Senza nostalgia. Con realismo

È possibile pensare i cambiamenti intervenuti nella scuola italiana senza farsi ubriacare dai freddi dati, dai numeri delle statistiche e dalla pseudoscienza? Certamente sì. Le testimonianze sono ricche di note significative, e soprattutto fanno parlare le vecchie priorità, oggi sommerse da una giostra di obiettivi confondenti.


La tecnica di deviare l’attenzione dell’interlocutore al di fuori di quello che è il vero problema è antica quanto il mondo.

Infarcire di termini vuoti, ma altisonanti, quali ‘progettualità’, ‘psicomotricità’, il trio ‘conoscenza-competenza-abilità’, per non citare che i primi che mi vengono in mente, non sposta la sostanza.

La situazione è da quattro passi nel delirio: mi torna in mente la vecchia favola dei Vestiti dell’Imperatore. Qui, nessuno – tranne, forse, gli adepti di questa pagina e pochi altri – ha il coraggio di alzarsi e dire che tutto questo serve solo a creare cortina fumogena intorno ad un problema sostanziale, gravissimo: troppi studenti oggi non sanno cosa significhi studiare, non hanno le basi, non hanno il metodo.

La scuola non può essere ridotta al parcheggio, più o meno lussuoso, dove le famiglie possano scaricare i pargoli, che devono essere a priori promossi, perché il pezzo di carta non si deve negare a nessuno. Che poi non valga nulla, è un altro discorso: una volta strappato l’agognato attestato, ecco pargoli e famiglie a sventolarlo, pretendendo un impiego adeguato, e retribuzione garantita ed elevata, sulla base di quanto il diploma attesta.
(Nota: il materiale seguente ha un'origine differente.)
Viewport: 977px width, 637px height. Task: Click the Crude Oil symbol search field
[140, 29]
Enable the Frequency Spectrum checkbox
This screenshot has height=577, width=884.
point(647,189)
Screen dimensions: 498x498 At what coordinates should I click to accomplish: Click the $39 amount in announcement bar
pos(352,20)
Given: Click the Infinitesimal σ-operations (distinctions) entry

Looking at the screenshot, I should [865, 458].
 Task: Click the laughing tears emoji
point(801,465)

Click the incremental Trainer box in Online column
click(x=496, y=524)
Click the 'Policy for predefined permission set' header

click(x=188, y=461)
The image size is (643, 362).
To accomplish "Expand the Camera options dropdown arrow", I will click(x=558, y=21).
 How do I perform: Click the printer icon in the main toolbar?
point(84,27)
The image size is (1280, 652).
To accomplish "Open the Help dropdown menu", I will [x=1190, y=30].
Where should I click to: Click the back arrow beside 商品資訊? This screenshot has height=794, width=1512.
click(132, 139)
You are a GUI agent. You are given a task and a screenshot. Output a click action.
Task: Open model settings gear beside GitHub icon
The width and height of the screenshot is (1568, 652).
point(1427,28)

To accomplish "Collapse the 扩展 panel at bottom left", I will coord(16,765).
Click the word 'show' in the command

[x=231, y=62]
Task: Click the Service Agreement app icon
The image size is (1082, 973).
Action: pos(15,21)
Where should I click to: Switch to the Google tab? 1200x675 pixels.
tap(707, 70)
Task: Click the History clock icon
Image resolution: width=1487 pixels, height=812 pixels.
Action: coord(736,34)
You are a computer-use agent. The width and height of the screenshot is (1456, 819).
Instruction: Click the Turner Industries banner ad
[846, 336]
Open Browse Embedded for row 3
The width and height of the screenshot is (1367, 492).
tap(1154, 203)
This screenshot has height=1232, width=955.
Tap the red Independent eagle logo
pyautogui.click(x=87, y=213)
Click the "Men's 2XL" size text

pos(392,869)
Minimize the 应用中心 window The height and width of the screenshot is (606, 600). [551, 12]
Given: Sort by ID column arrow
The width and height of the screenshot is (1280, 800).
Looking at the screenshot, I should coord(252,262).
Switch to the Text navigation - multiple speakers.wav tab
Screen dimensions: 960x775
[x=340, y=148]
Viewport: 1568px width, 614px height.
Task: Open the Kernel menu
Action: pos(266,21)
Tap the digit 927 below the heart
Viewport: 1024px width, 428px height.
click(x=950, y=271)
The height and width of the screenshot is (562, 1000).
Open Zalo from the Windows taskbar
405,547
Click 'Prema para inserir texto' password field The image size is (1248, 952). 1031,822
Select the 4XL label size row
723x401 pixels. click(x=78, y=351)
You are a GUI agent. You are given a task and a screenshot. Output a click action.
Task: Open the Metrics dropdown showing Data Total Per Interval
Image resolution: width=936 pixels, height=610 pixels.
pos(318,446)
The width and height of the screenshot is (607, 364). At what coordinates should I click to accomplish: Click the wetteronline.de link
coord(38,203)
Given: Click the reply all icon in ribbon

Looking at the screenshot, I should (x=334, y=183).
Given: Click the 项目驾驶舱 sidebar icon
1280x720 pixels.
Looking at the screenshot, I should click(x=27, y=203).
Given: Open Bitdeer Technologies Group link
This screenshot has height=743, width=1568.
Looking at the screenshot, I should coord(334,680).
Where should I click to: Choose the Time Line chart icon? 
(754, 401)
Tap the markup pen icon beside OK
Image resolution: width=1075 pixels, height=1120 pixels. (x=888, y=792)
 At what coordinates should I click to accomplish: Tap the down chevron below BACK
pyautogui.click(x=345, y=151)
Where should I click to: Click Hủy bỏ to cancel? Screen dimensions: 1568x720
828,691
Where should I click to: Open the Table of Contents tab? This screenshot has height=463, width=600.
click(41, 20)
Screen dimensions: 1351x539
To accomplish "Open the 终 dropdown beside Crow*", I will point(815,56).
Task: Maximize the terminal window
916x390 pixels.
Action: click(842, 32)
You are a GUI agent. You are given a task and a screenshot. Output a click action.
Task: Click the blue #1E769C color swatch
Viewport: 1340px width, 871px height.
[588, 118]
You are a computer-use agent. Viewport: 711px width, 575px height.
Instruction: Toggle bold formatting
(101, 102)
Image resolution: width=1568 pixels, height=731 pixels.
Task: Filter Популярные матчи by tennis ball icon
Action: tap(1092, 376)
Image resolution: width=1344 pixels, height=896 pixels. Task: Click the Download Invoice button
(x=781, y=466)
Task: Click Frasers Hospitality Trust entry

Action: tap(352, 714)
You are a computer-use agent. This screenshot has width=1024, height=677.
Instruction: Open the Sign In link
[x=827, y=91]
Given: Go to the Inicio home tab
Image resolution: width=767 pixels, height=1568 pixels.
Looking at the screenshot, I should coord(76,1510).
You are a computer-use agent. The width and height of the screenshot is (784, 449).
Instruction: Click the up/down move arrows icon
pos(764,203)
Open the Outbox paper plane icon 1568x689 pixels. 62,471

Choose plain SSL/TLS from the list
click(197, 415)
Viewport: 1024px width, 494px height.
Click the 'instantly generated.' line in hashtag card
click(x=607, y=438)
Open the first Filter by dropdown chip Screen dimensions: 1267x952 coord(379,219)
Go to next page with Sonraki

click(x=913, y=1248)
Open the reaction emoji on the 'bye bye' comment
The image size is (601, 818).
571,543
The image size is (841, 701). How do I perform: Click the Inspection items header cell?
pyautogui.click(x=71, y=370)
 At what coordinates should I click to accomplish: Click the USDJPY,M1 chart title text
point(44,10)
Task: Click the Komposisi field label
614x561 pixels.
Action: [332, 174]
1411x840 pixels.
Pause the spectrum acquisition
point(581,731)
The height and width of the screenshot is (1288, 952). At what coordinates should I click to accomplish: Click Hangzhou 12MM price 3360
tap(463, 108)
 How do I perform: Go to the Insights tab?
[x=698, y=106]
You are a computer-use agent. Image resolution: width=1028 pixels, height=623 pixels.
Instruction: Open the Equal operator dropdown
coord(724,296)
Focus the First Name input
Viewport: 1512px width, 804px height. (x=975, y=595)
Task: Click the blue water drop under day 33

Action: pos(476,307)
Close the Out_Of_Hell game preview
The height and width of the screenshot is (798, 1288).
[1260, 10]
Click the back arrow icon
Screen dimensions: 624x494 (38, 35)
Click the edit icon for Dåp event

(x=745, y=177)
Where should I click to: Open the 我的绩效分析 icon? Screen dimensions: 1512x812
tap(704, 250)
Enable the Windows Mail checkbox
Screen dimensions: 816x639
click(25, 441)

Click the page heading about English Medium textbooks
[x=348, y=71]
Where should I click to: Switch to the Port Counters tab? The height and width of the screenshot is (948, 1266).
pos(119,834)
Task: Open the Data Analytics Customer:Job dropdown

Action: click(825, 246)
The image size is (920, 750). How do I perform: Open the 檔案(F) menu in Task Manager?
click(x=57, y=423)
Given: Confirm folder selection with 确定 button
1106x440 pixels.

Tutto questo, tragicamente, inizia nella malabolgia delle Elementari, con qualsiasi denominazione si vogliano definire.

Io ho frequentato le elementari pubbliche a Milano, tra il 1964 ed il 1969.
Eravamo sempre non meno di trenta, in classe, la maestra era una sola, anziana.
Ci ha insegnato moltissimo, senza LIM, senza audiovisivi, senza fronzoli.
Non ha mai maltrattato o umiliato nessuno, ha sempre aiutato chi aveva più difficoltà, ma non si è mai fatta prendere per il naso da chi cercava di raccontare frottole per giustificare la propria negligenza.
Insegnava la grammatica, l’ortografia e la punteggiatura, pretendeva quaderni e libri ordinati e ben conservati, con lei studiavamo aritmetica e geometria, scienze, storia, geografia, insomma tutto quello che ai tempi si insegnava.
Ci dava i compiti e ce li riconsegnava corretti, individualmente.
Amava leggere e ha cercato di instillare in tutti l’amore per la lettura.

Ha insegnato a tutti a rispettare il lavoro, purché onesto, senza discriminazioni.
In una classe in cui nove decimi degli alunni erano figli di non-milanesi, come me, faceva redigere ad ogni alunno un quadernone in cui, partendo dalla scuola, dal viale in cui si trovava, dal quartiere, fino a comprendere tutta la città, spiegava e raccontava, e tutti scrivevamo ed imparavamo, la storia di Milano, i personaggi o gli eventi cui erano intitolate vie e piazze, perché vivere in un luogo rendeva necessario, nella sua opinione, conoscerne la storia, per poterlo comprendere ed apprezzare e farlo proprio.
Tutti imparavano, anche la mia compagna di banco i cui genitori erano analfabeti, o l’altra bambina, arrivata dalla (allora) Jugoslavia, che all’inizio non sapeva neppure l’italiano.

Tutti ne uscivano arricchiti.

La vera tragedia, per quanto posso vedere, non è tanto nel fatto che oggi una parte cospicua degli studenti non sappia certe cose, già fatto tragico in sé, quanto nel fatto che non abbia alcuna curiosità, alcun interesse, nell’apprendere e nel comprendere.
Il Sistema ha costruito i clienti ideali, se la vogliamo vedere dal punto di vista di chi fa marketing: acritici, passivi, desiderosi di comparire ed avulsi dalla realtà.
Un allevamento intensivo di migliaia di decerebrati, gli Eloi del romanzo La Macchina del Tempo di H.G. Wells. Carne allevata per essere divorata dai Morlock.